Após estacionar e subir as escadas, entramos no edifício construído ao estilo do Período Fujiwara (900 1185 D.C.), chegando a um local em forma de “U”. À frente, havia um relvado; do lado direito, uma sala de exposições e, à esquerda, uma sala de conferências. Observando o jardim por uma larga porta de vidro, reparei que tinha sido construído num suave declive.
No passado, a topografia de toda a vizinhança era assim e o antigo Hozan-so não era exceção. Por isso, eu sabia que se seguíssemos em direção ao sul chegaríamos ao lugar do Fujimi-tei, residência de Meishu-Sama. Ele havia construído no final do declive um lago sobre o qual passava uma ponte de madeira em ziquezaque, inspirada num dos trabalhos mais conhecidos do famoso artista japonés Korin Ogata (1658-1716), o Yatsuhashi.

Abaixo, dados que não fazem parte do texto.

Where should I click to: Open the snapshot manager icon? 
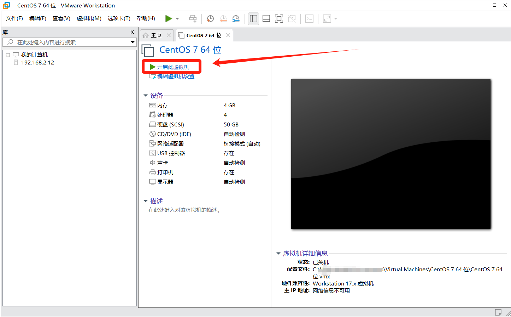(x=236, y=19)
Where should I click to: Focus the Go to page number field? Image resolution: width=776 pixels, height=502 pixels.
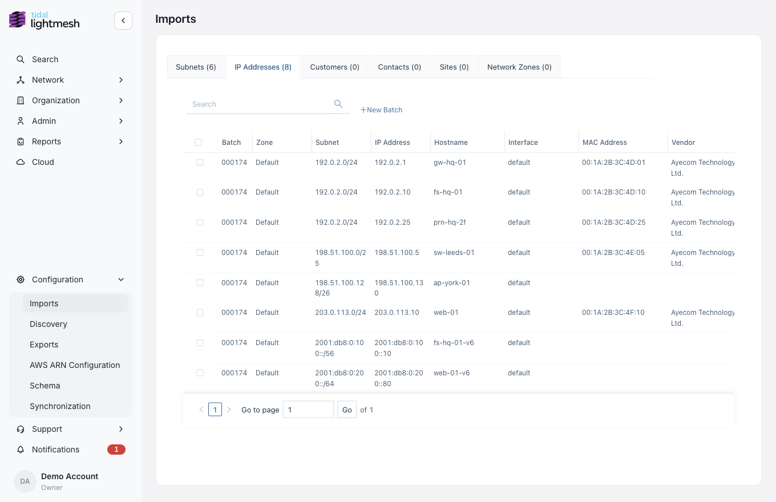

Antigamente, havia grandes árvores japonesas em volta do lago e elas tinham tornado esse local seguro e húmido, ouvindo-se o coaxar dos sapos escondidos nas suas margens. Tinha sido um lar para aranhas-de-água e larvas de mosquitos, tanto quanto um paraíso para as crianças. Hoje, parece-me estranho que Meishu. Sama, que apreciava ambientes luminosos, tivesse deixado este lugar completamente da forma como era. Talvez tenha sido pelo facto de Nidai-Sama querer que tudo permanecesse no seu estado natural, e Ele, sem opção, o ter deixado assim, cedendo à firme vontade da esposa o que é apenas uma suposição minha, mas faz-me rir só de pensar .
Desse lago, se subíssemos pelo caminho da esquerda, sairíamos em frente ao Fujimi-tei. Lá em cima, observando o lado oeste num dia claro, era possível ver o céu, amplo e infinito; olhando para baixo, víamos as plantações verdejantes, os canais de irrigação, as construções rústicas do campo e estradas de terra batida. Um pouco mais adiante, corria o luminoso rio Tamagawa e depois avistava-se a cidade de Kawasaki. Nos dias de sol, era possível avistar até a Cordilheira de Tanzawa, os Alpes Japoneses e o Monte Fuji.
Meishu-Sama adorava este cenário e, desejando apreciá-lo o tempo todo, construiu uma casa anexa, o Fujimi-tei, virada para oeste. Gostava tanto desta casa que suportava desde o calor forte e incessante do sol no verão ao vento gelado do inverno, que se infiltrava por todas as frinchas da casa, fazendo-O tremer de frio. Por isso, preferia viver ali do que na casa principal.
Ao pôr-do-sol de tardes belas e soalheiras, uma languidez envolvia lentamente as cidades; as aldeias e as montanhas distantes apresentavam-se nítidas e bem delineadas. O céu, que até então estava meio esbranquiçado, ia, de repente, ficando com uma cor rosada, espalhando-se sobre o firmamento. As nuvens iluminavam- se, destacando as suas orlas de ouro com um brilho deslumbrante, dominando todo o céu. Nesse momento, parecia que a Terra sustinha a respiração e a sua única opção era observar o grandioso espetáculo.
Hoje, compreendo a surpresa e a alegria que Meishu-Sama sentiu ao vir esse local pela primeira vez e como deve ter sido irresistivelmente forte o seu desejo de adquirir esse terreno de qualquer jeito, apesar de possuir apenas a décima parte da quantia necessária para a sua compra. Acredito que, mesmo nos dias de hoje, por mais que procuremos por toda a cidade de Tóquio, nunca conseguiremos encontrar um local tão paradisíaco como este. O meu coração ainda me dói ao recordar o sentimento de pesar de Meishu-Sama quando teve de abdicar do Hozan-so para adquirir o Pote de Glicínias (com que Ele tanto sonhava).